There was not much more we could do on the turbo, so we thought it was best to make a start on the rear end and try and sort out the stupidly lowered suspension, we'd worked out that at some point in its life the car had been lowered by 95mm, this is quite a lot and can prevent you from being insured. In theory it can be quite a simple job, remove torsion bar end caps, slip out the torsion bar, rotate the splines as much as you require, put back in and the car is magically higher. However, this is The Baron and he is not simple.

As the car has a body kit, this meant we could not access the torsion bar, we either had to remove the body kit (very messy), drill holes in the body kit (still messy) or take off the whole rear back axle (messy and awkward). We opted for the third option as it should be easier doing the job off the car. To remove the back axle requires undoing the four main bolts which feed into under the rear seats, undoing the brake lines and hand brake cables and undoing the rear shocks. After two or three hours the axle was off, all that was left was to tap the torsion ends and wind out the torsion bars. This is where we hit our next obstacle, the car had no end caps, so many years of road crude had badly corroded our torsion ends, and on one end it looked like someone had actually welded the end together. Our torsion bar was pretty screwed up and no end of belting it with a hammer and tapping with our cheap Chinese steel tap & die set was going to fix it.

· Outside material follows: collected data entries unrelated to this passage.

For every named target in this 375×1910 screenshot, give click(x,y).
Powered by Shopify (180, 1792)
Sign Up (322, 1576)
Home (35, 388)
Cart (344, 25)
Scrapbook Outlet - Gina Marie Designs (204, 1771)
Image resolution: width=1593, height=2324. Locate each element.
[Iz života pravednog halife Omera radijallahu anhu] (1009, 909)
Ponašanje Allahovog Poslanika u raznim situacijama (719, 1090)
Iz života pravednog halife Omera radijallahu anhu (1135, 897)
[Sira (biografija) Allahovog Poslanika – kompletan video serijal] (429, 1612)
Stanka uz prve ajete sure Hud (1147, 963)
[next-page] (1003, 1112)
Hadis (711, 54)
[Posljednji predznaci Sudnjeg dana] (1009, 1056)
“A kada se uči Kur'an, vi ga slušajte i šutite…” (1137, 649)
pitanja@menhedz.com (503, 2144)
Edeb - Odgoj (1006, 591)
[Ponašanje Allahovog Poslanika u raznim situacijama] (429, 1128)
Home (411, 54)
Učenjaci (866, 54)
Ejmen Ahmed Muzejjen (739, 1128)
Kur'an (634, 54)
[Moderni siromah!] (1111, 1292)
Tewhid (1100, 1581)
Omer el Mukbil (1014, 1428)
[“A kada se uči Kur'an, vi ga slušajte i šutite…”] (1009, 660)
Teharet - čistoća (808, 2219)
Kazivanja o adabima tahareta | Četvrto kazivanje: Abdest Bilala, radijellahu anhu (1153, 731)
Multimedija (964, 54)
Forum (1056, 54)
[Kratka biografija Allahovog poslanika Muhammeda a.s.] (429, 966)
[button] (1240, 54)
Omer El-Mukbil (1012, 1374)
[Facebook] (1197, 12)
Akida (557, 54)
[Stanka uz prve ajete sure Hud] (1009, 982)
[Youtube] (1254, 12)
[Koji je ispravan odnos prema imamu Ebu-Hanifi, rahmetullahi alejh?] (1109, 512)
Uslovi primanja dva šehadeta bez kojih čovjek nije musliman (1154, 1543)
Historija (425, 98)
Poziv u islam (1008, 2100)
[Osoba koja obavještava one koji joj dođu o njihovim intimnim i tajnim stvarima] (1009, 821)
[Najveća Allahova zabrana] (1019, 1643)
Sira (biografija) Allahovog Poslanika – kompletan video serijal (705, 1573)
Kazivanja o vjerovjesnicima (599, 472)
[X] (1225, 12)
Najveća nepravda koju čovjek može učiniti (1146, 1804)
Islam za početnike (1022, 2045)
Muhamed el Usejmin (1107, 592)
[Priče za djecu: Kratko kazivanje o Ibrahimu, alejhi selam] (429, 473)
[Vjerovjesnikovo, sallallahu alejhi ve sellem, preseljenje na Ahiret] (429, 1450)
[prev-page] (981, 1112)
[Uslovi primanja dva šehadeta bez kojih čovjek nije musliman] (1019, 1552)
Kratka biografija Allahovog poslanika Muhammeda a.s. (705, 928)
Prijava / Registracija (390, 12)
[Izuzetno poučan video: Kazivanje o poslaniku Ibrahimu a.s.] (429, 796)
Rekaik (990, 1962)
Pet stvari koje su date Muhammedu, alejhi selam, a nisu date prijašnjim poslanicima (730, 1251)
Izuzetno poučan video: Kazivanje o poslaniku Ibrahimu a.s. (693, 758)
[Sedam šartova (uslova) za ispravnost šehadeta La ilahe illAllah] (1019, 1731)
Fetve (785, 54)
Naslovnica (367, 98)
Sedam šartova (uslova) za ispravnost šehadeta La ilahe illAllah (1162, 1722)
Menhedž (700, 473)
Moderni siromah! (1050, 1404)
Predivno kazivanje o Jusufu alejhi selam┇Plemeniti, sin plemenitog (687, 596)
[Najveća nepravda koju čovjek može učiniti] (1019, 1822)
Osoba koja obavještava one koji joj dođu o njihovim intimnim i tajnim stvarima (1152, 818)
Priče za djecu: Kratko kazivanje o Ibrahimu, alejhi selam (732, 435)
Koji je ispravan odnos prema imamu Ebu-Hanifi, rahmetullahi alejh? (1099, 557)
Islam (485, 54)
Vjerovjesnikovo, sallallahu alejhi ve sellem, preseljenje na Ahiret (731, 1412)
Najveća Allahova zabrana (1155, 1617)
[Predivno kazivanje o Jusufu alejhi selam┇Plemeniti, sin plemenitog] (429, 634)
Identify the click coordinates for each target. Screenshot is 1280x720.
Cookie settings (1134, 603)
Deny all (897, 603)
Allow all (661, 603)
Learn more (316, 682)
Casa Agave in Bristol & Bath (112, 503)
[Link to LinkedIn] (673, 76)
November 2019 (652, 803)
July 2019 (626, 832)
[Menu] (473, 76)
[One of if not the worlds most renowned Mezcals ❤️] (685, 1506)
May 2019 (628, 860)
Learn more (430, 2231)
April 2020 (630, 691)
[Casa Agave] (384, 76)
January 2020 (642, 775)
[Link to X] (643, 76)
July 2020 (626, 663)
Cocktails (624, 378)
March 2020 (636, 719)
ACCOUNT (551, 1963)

Picture of our knackered torsion bar, WD40 and hammering were not going to fix it :o(


So, we'd failed on fitting the turbo and the back end of the car was missing, the shops were shut and there was nothing left we could do, apart from cancel any plans we had of a track day. Our plan was to still use the day off we'd all booked and rather go on a track day we'd continue fixing up the car. We'd drive down to CGB Motorsport in Telford, buy a new rear axle, take our turbo and any other none fitting parts and try and find a match, drive back and fix it up.

It was a shame we'd not achieved what we'd set out to do but we always knew this would not be simple, it's a 22 year old temperamental car after all.

1 comment:

  1. Suddenly I'm very happy I'm not part of this nightmare! What you do have on your hands though is a car of many nations; a car to act as an international bridge, to support diversity and bring the garlic eaters together with the raw fish munchers.

    The Baron in Britain, a French brand with Japanese parts, inspirationally impregnated with a bit of China.